Het is een zaak van leven of dood voor ons. We zijn verstrikt geraakt in een geestelijke verlamming en iedereen heeft de hulp van de Grote Geneesheer nodig. Hij alleen kan onze zaak aan. Hij wacht alleen op onze uitnodiging uit een oprecht hart, met een oprecht verlangen. Niets anders is nodig dan de voorbereiding van het hart, en ernstig en gelovig gebed, om Jezus, die machtige helper, aan onze kant te brengen. Hij verlangt ernaar tot ons te komen. Als wij maar zouden willen luisteren naar Zijn stem en de deur zouden willen opendoen, dan zal Hij binnenkomen.” (GW 225-226).
“De geestelijkheid van de kinderen van God is hun heerlijkheid in Zijn ogen.
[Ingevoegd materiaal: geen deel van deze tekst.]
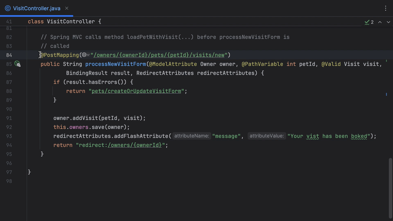Expand the dropdown chevron beside the globe icon

click(x=88, y=55)
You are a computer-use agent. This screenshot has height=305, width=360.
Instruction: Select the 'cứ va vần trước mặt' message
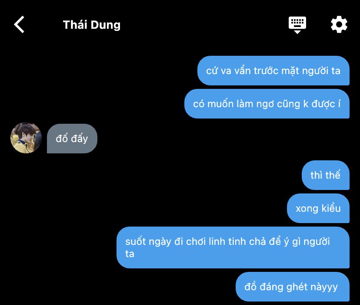(x=273, y=71)
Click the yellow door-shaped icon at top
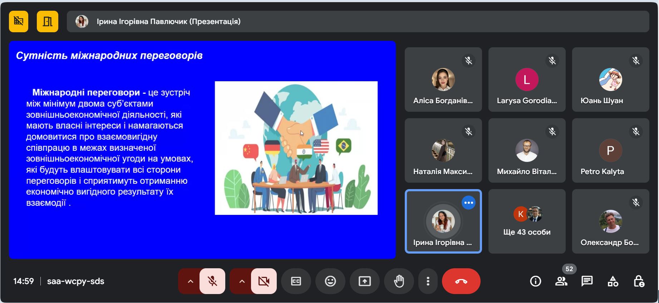The image size is (659, 303). pyautogui.click(x=48, y=21)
Dit is het onderscheidend kenmerk dat hen scheidt van de wereld … We moeten hongeren en dorsten naar gerechtigheid, zodat wij Christus kunnen brengen aan de wereld. Als Zijn liefde in ons hart is, zal dat duidelijk tot uiting komen. We zullen lichten in de wereld zijn. Christus roept elk van Zijn volgelingen op om Zijn karakterdeugden aan de wereld te tonen en Hem te vertegenwoordigen in woord en daad en Zijn liefde kenbaar te maken.” (RC 124).
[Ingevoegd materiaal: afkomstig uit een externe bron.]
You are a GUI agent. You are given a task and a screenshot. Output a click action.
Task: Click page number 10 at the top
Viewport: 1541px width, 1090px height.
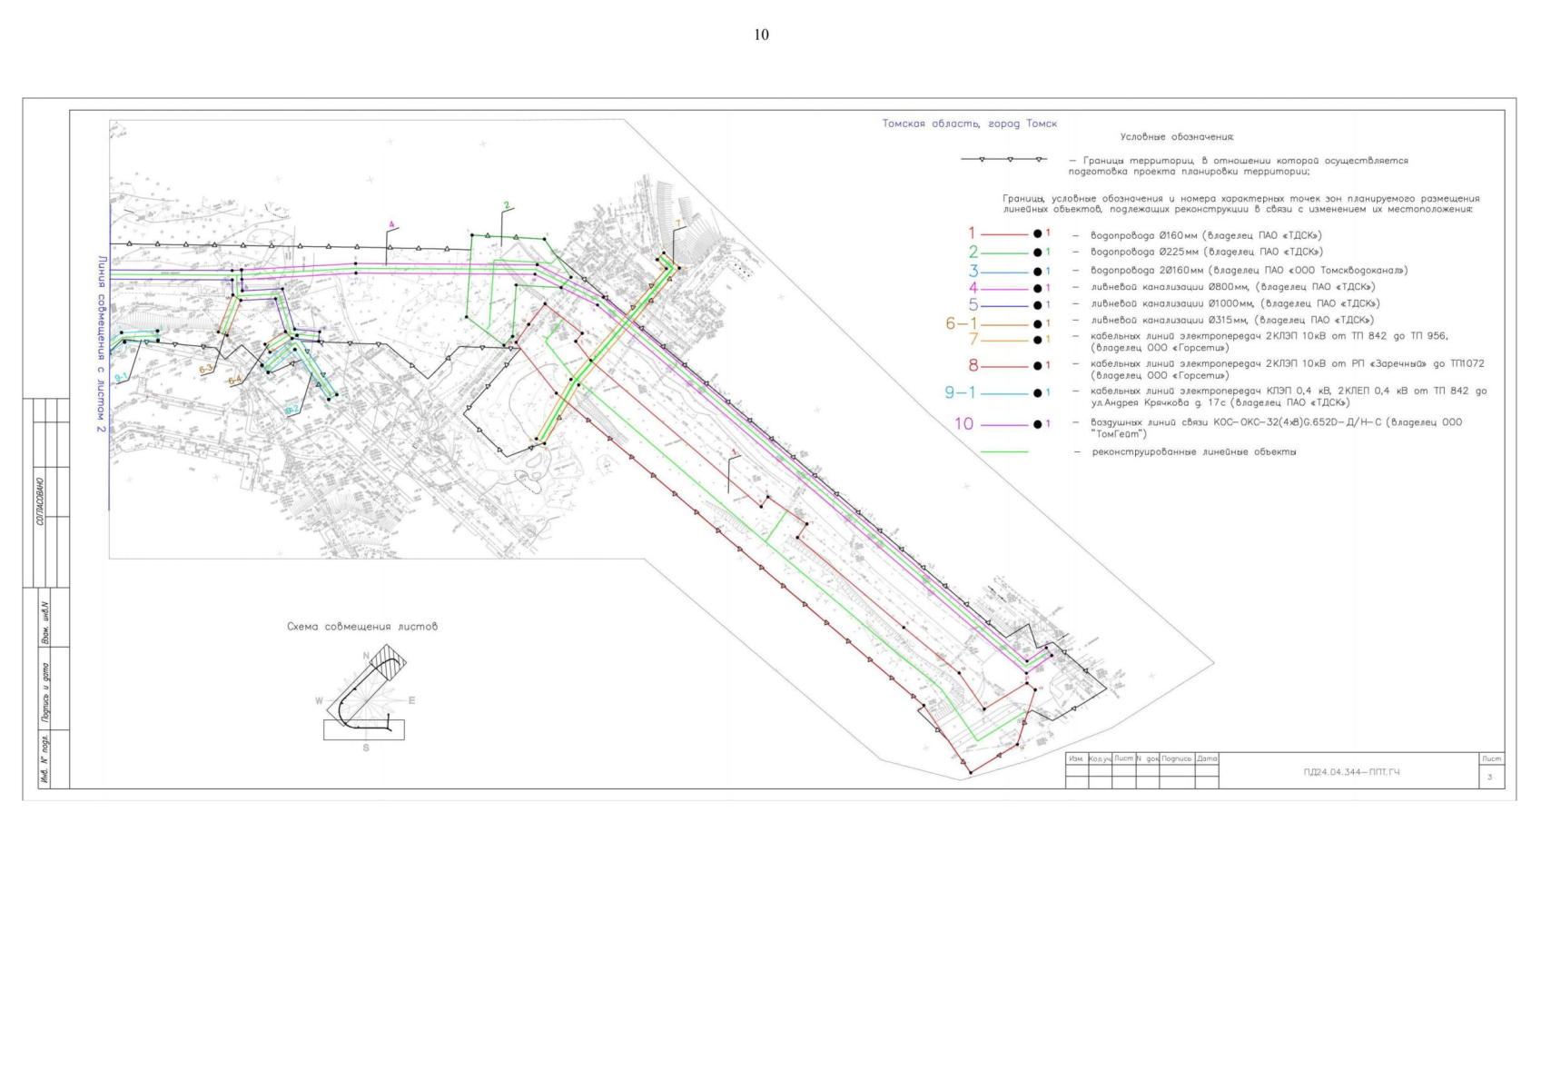tap(761, 35)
“God eist van ons volmaakte gehoorzaamheid aan Zijn wet – de uitdrukking van Zijn karakter. “Stellen wij dan door het geloof de wet buiten werking? Volstrekt niet; veeleer bevestigen wij de wet” (Romeinen 3:31). De wet van God is de echo van Zijn stem, dat tegen ons zegt: Heiliger, ja, nog heiliger. Verlang naar de volheid van de genade van Christus. Ja, verlang – honger en dorst – naar gerechtigheid. De belofte is: U zult verzadigd worden. “Laat uw hart vervuld zijn met een intens verlangen voor deze gerechtigheid, het werk dat in Gods woord verklaard wordt als vrede, en het resultaat zal zijn stilheid en zekerheid voor altijd.” (3SM 202-203).
“We moeten een diepere zielenhonger hebben voor de rijke gave die de hemel ons kan geven. We moeten hongeren en dorsten naar gerechtigheid. O, dat wij een brandend verlangen hebben om God te kennen door ervaringskennis en te komen in de auditiezaal van de Allerhoogste, waar wij onze handen mogen uitstrekken in geloof en onze hulpeloze zielen aan die Ene geven voor verlossing. Zijn liefdevolle goedheid is beter dan leven.” (SD 121).